I was not expecting Eukaryotes in my taxa bar plots, however, they appear in many samples. What should I do to improve these plots? Could this be due to the classifier or pre-dada2 steps such as cutadapt or mixed orientation reads? Thank you.
We targeted the V4 region using the following set of primers (AVITI chemistry; 300 bp; PE reads).
Next, I employed DADA2 to denoise samples using a range of --p-trunc-len-f --p-trunc-len-r thresholds. The following retained significantly more reads than what I got with --p-trunc-len-f 276 --p-trunc-len-r 260 and other thresholds in between.
It is common to amplify Eukaryotes and potentially other off-target taxa in sequencing surveys. There is nothing necessarily wrong with your commands etc... Especially, as there are microbial and mieofaunal eukaryotes i.e. fungi, rotifers, amoeba, etc...
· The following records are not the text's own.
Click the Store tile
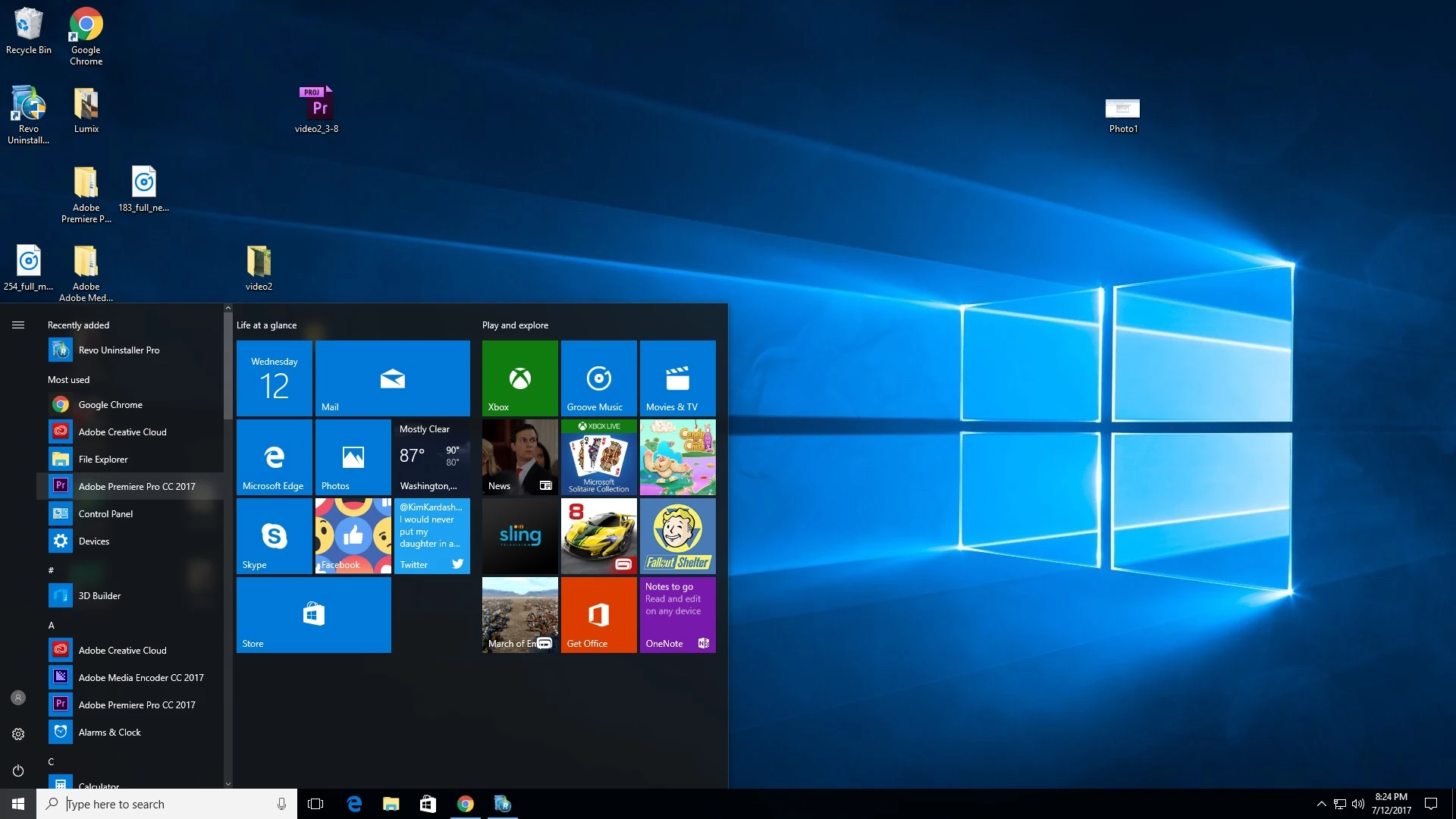1456x819 pixels. coord(313,614)
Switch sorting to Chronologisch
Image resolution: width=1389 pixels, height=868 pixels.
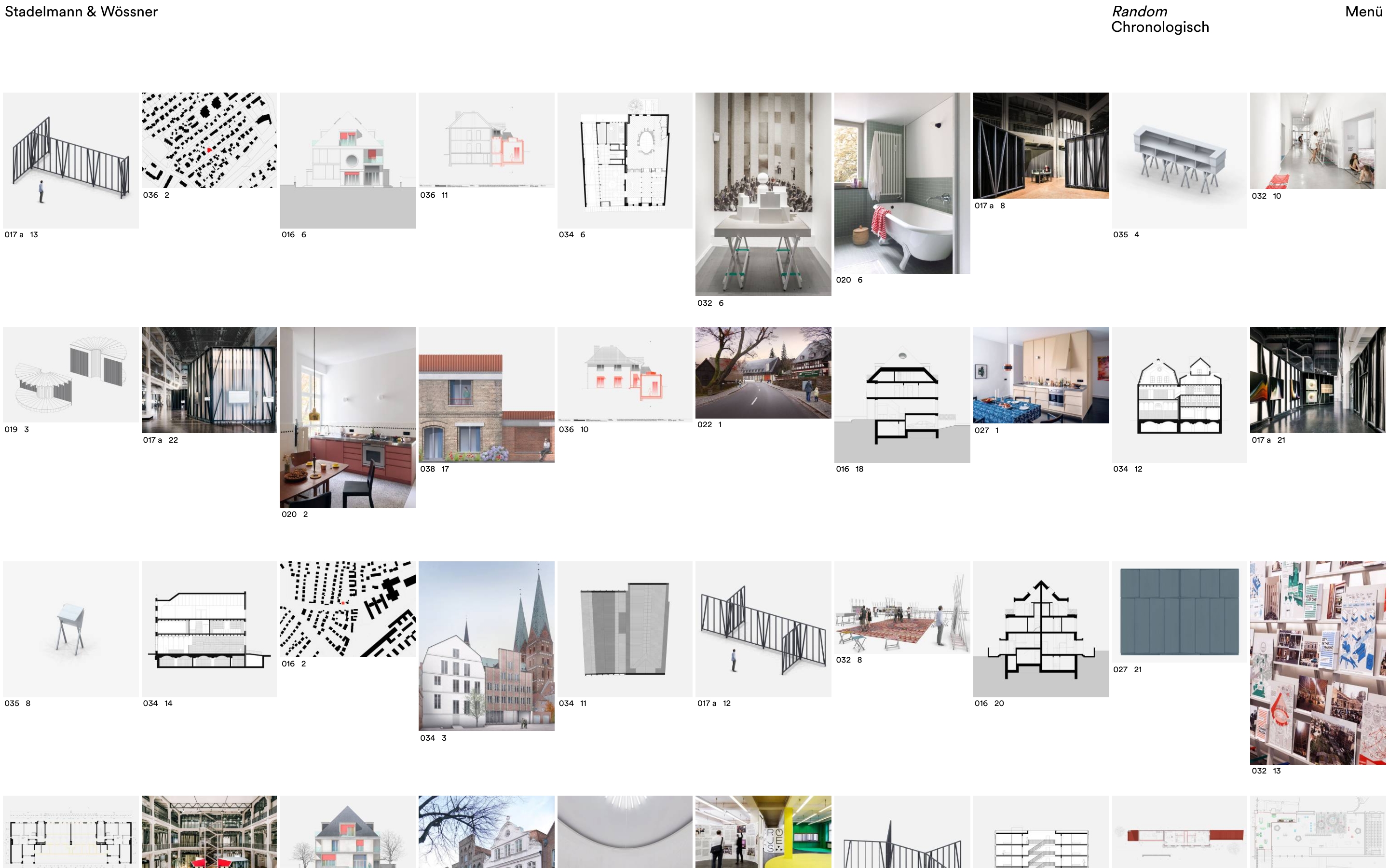tap(1159, 27)
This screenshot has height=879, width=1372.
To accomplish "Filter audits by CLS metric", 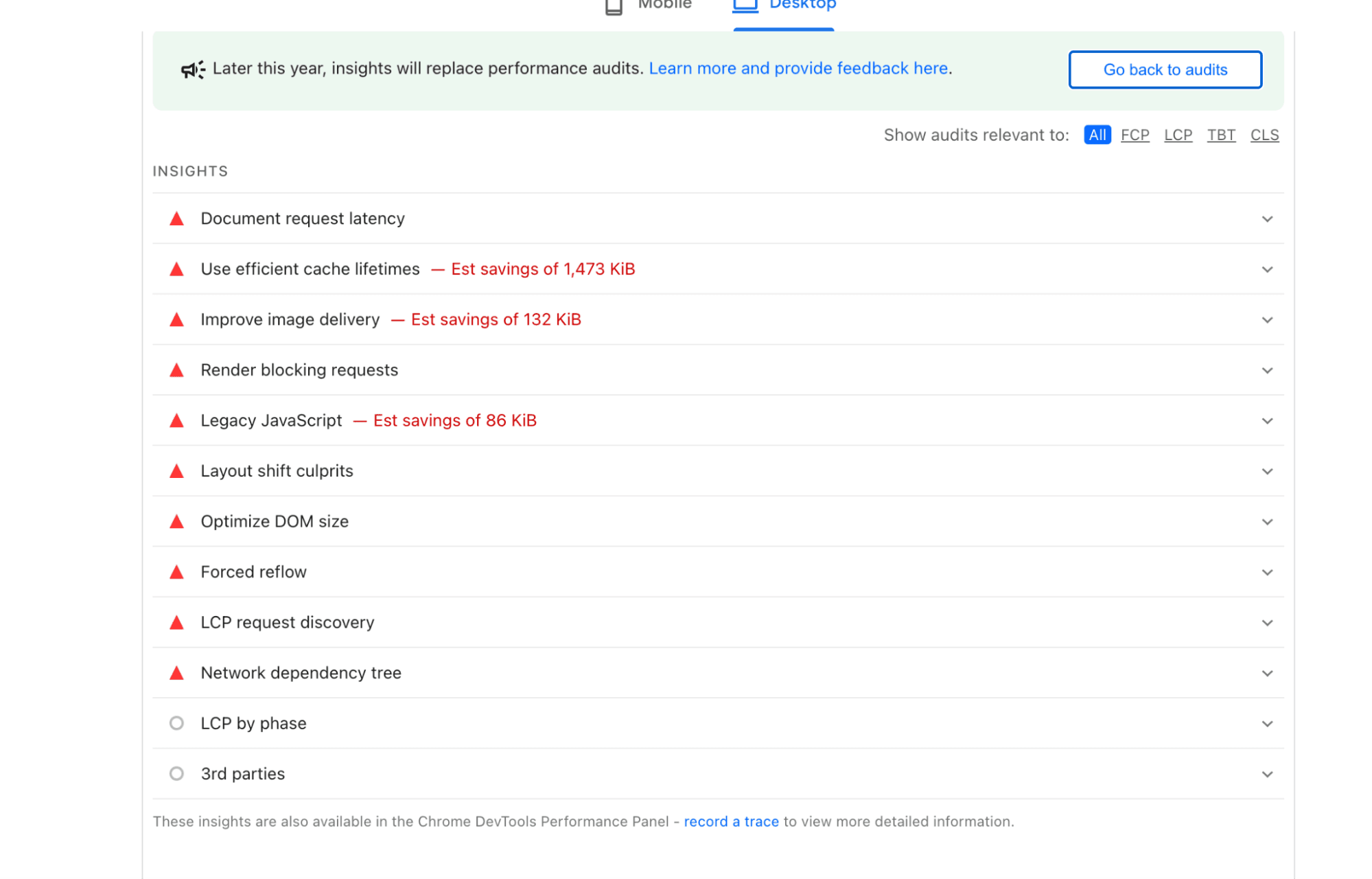I will pos(1264,135).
What type of samples are you sequencing? Given the abundance of eukaryotes, I'd suspect that they are indeed part of the environments microbiome... or could be potential contaminants, and/or host reads?
You can follow this tutorial to remove any unwanted / unintended sequences that appear in your data.
Thank you @SoilRotifer. Yes, you have predicted correctly "Given the abundance of eukaryotes, I'd suspect that they are indeed part of the environments microbiome", these samples come from decomposed wood where fungi are abundant and are one of our targets in this study.
On another note, do you expect slight improvement in the taxonomy if I use other silva classifiers such as "diverse weighted Silva 138 99% OTUs full-length sequences" or my own classifier? Does it require a lot of time and computational resources to train a classifier using your tutorial?
That is a hard question to answer as it depends on the environment and what lives there. I'd certainly try the weighted classifiers to see if it will help.
Of course you can use RESCRIPt too. Keep in mind the RESCRIPt tutorial is mostly showing what you can do... not necessarily what you should do. But I've had good luck making my own amplicon specific classifiers. For example, I typically dereplicate the full-length data, perform amplicon region extraction, dereplicate the extracted amplicon regions, then perform some basic QA/QC, then train the classifier. Making the amplicon apecific classifier will take less time and reduce the file size and memory footprint of the classifier.